En 1979, à la Mostra de Venise, Toscani, âgé de moins de 40 ans, était déjà un maître à qui l’on pouvait confier un séminaire sur la photographie scénique et publicitaire. Les années 80 seront celles du duo Benetton-Toscani. Les campagnes qui ont fait de lui le photographe italien le plus populaire, le plus aimé et payé mais aussi le plus discuté de l’univers. Un demi-siècle de partenariat avec Luciano Benetton, qui s’est terminé en 2020, qui s’est consumé en images polychromes qui ont toujours fait débat, inaugurant un genre : le “Toscan Shockvertising”. Portraits et photos de groupe à fort impact, images nues et brutes, parfois irrévérencieuses et irritantes, voient le baiser sacrilège entre la religieuse et le révérend. Mais l’hérétique Oliviero du “tu es laid et vieux !” de la parodie de Fiorello, il était aussi une âme gentille, éthique et profondément civilisée. De tous les portraits des puissants du monde et des rencontres qui en découlent racontées dans son autobiographie Je les ai fait de toutes les couleurs (Le navire de Thésée) dont il n’était pas particulièrement fier, alors qu’il était fier de ces campagnes de solidarité contre le sida. Même s’il croyait que l’œuvre la plus « politiquement » passionnée et accomplie était celle créée à Sant’Anna di Stazzema lorsqu’on l’a appelé pour commander la commémoration du 60e anniversaire du massacre nazi-fasciste.

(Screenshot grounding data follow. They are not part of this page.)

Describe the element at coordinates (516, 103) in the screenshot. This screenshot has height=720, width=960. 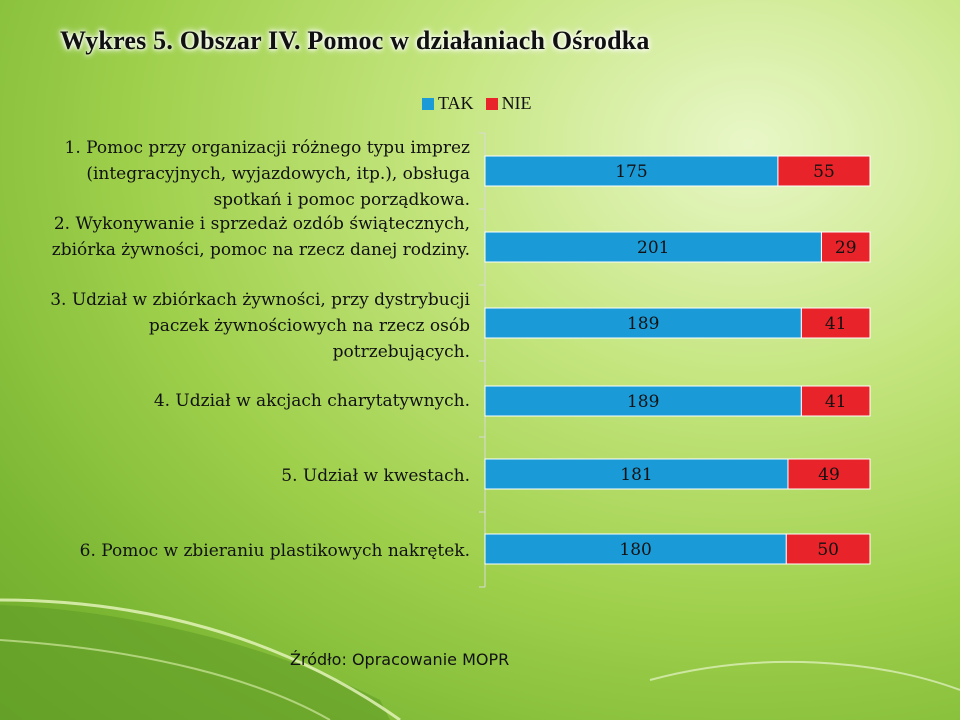
I see `legend-label-nie: NIE` at that location.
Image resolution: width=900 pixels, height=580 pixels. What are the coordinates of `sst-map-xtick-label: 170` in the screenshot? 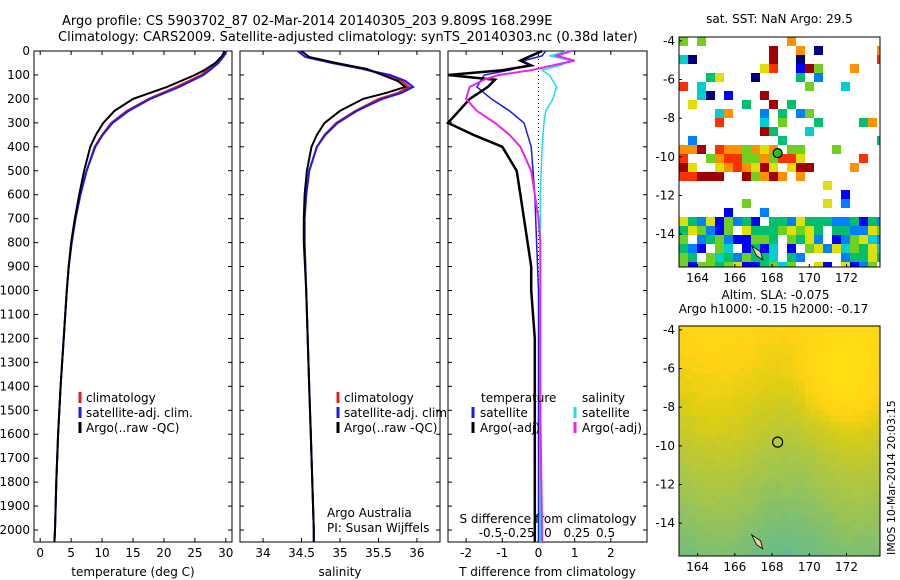 It's located at (810, 278).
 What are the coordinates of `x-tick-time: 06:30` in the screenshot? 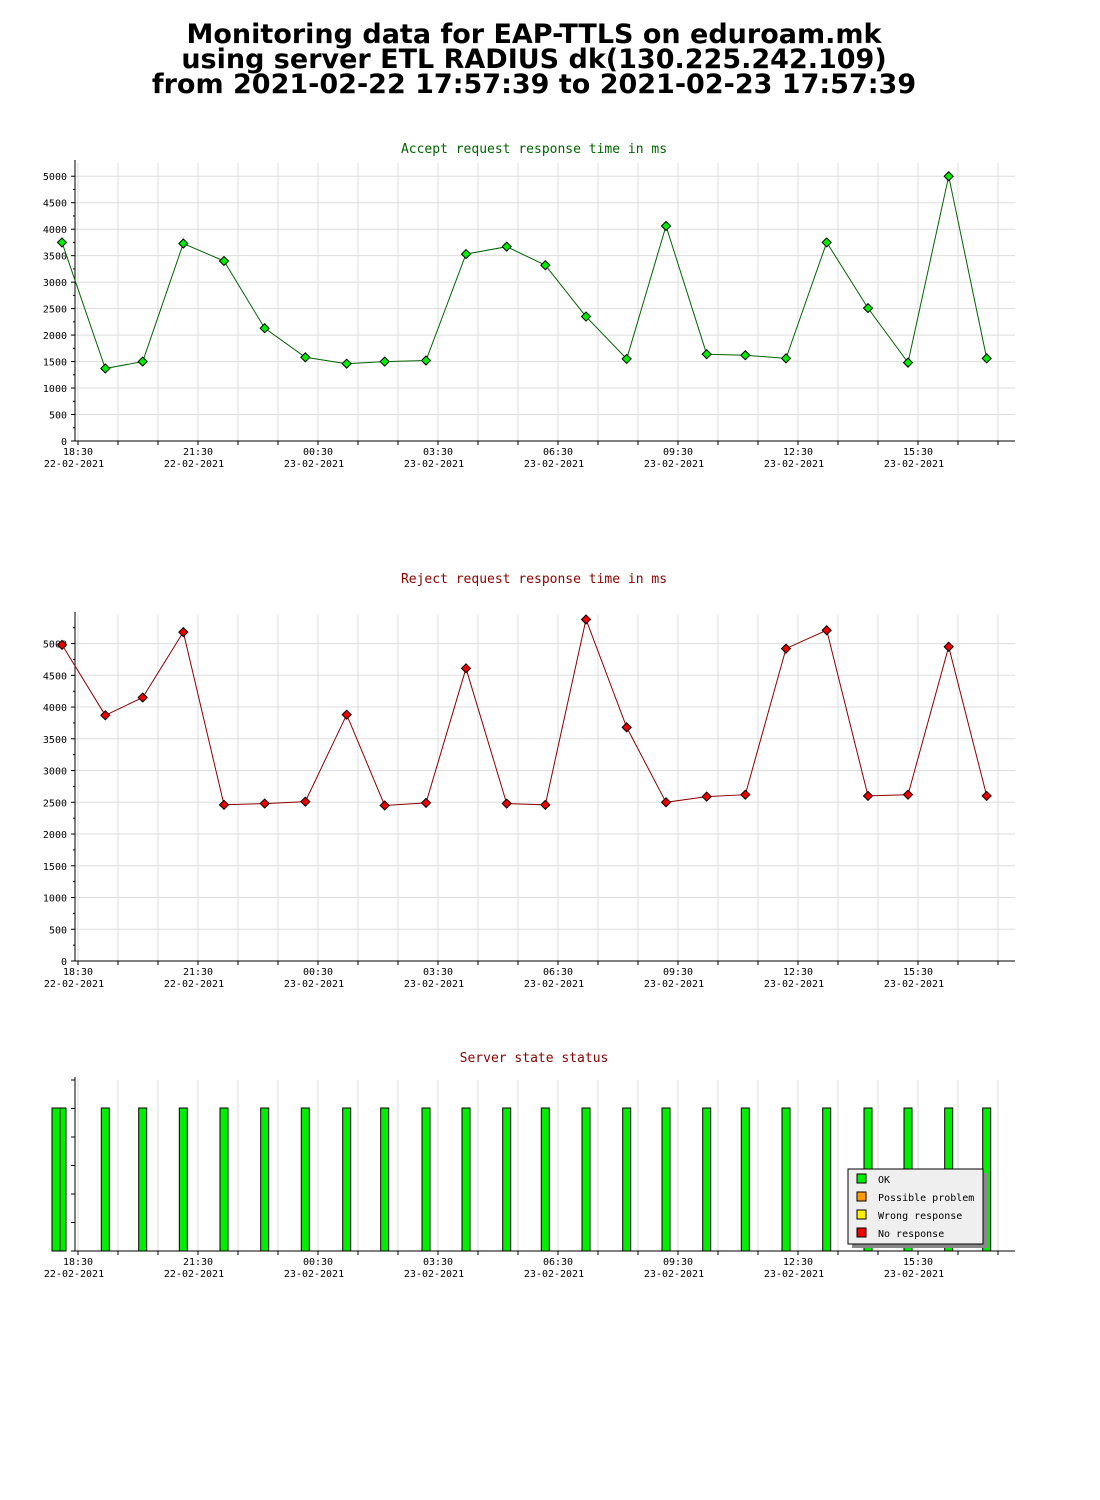 It's located at (558, 972).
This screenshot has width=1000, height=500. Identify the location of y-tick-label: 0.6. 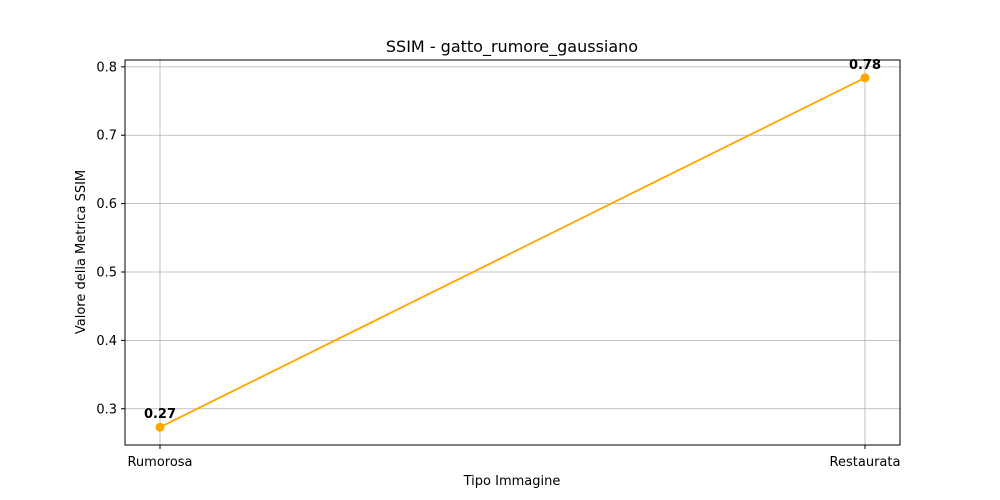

Politiquement incorrect, cynique et « situationniste », comme le dit le sous-titre de ses mémoires. S’il le faut, c’est un homme sensible jusqu’à l’épuisement, comme le démontre le projet photoanthropologique “Race humaine” avec qui, après avoir travaillé dans une centaine de municipalités italiennes, il avait tenté d’ouvrir un dialogue, au moins « éthique-artistique » entre Israël et la Palestine. La tentative extrême de l’anarchiste Toscani, fier d’avoir toujours travaillé “sans patron ni salaire fixe”. Un homme libre, même devant Dieu parce qu’il croyait (s’absolument) qu’il était “en règle avec le Père éternel” et que la plus grande leçon de sa vie ne lui était pas donnée par la photographie, “mais par Don Lorenzo Milani”. Jusqu’à la fin, le “Professeur Toscani” a reçu des lettres du monde entier et tant qu’il a pu répondre, il a envoyé son message franc et sincère comme un homme toujours ouvert à tout et partial peut-être seulement devant son Bien-Aimé. L’Inter, une passion partagée avec son ami fraternel Massimo Moratti. L’un des nombreux qui le pleurent aujourd’hui avec l’amour de sa vie, sa dernière épouse Kirsti, ses enfants Alexandre, Olivia, Sabina, Rocco, Lola et Ali et les seize petits-enfants, dispersés à travers le monde, qui comme les enfants du United Colors of Benetton représente ceux de la France, des États-Unis, de la Suède et de la Norvège par nationalité. Avant de partir, il a avoué qu’il n’avait pas peur de la mort, mais à une condition : « Tant que ça ne fait pas mal ».